Toplantı büyükelçinin New York’taki konutunda gerçekleşti. Başkan seçilen Donald Trump’ın ulusal güvenlik geçiş ekibinin toplantıdan haberdar olduğuna dair hiçbir gösterge yok. İranlı şahinler de dahil olmak üzere yeni oluşturduğu danışman ekibinin orada olup olmadığı da belli değil. Marco Rubio Ve Mike WaltzTrump’ın sırasıyla Dışişleri Bakanı ve Ulusal Güvenlik Danışmanı adayları toplantıdan haberdardı. Trump’ın toplantıdan haberi olup olmadığı da belli değil.
Toplantıya ilişkin ilk haberi veren New York Times, İranlı yetkililerin toplantıyı iki ülke arasındaki gerilimin nasıl azaltılacağına ilişkin bir tartışma olarak tanımladığını söyledi.
ABD’nin Tahran’la diplomatik ilişkisi bulunmuyor, bu da Biden yönetiminin İran’la temasının dolaylı olduğu ve genellikle üçüncü taraflar aracılığıyla gerçekleştiği anlamına geliyor. Yaygın yaptırımlar nedeniyle Amerikan şirketlerinin İran’da iş yapması büyük ölçüde yasaklanıyor. ABD, İran’ı dünyadaki en büyük terör destekçisi devlet olarak görüyor.

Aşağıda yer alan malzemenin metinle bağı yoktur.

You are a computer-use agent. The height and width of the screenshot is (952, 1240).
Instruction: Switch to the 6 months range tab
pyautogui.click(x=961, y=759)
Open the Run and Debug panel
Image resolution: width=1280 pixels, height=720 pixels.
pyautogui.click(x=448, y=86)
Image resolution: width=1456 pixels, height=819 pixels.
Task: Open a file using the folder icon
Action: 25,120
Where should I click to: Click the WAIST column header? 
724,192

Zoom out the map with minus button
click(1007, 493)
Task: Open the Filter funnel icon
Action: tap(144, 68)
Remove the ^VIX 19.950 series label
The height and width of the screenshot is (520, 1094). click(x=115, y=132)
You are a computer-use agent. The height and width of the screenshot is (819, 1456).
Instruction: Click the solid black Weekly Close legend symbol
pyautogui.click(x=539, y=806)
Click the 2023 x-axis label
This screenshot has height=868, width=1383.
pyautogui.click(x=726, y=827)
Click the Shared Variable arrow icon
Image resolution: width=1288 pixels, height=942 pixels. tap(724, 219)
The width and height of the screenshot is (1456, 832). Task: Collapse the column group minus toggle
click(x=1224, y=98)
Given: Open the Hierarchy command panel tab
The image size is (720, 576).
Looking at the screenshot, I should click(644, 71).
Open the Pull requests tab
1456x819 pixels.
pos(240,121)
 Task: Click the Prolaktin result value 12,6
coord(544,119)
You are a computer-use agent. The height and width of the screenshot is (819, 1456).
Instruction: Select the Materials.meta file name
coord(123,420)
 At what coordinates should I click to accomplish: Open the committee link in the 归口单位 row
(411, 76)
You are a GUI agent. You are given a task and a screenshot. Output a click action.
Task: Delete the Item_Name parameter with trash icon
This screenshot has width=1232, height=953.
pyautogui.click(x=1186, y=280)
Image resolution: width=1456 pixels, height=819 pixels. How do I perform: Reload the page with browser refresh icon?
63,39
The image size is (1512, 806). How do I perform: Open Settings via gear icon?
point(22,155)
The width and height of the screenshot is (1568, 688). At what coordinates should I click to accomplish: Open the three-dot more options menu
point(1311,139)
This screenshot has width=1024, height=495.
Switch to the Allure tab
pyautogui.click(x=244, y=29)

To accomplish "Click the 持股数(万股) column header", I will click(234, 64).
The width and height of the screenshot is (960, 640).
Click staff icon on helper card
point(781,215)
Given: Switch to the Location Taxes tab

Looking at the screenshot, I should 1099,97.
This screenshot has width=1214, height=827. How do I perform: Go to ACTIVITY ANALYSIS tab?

Musk’un toplantısı, İranlıların Trump’ın yörüngesine ulaşmak için bir kanal aradığı bir dönemde gerçekleşti. Trump’ın anlaşma yapmaya istekli olduğunu ve İran’ın müzakere becerisini övdüğünü biliyorlar.
Trump’ın ulusal güvenlik ekibine yakın zamanda atananların birçoğu İran’ın şahinleri, dolayısıyla Musk’la görüşmeye çalışmak Tahran’ın onları atlatmasının bir yoluydu.
Dünyanın en zengin adamı Musk, Ukrayna Devlet Başkanı Volodymyr ile de görüştü Zelenskiy yeni. Associated Press, Ukraynalı liderin geçen hafta gelecek dönem başkanını zaferinden dolayı tebrik etmek için aradığında Trump’ın Başkan Volodymyr Zelensky’yi aradığını bildirdi. Wall Street Journal ayrıca Musk’un 2022’nin sonlarından bu yana düzenli olarak Rusya Devlet Başkanı Vladimir Putin ile iletişim halinde olduğunu bildirdi.
İlk öğrenen siz olun
Son dakika haberleri, canlı etkinlikler ve özel raporlar için tarayıcı bildirimleri alın.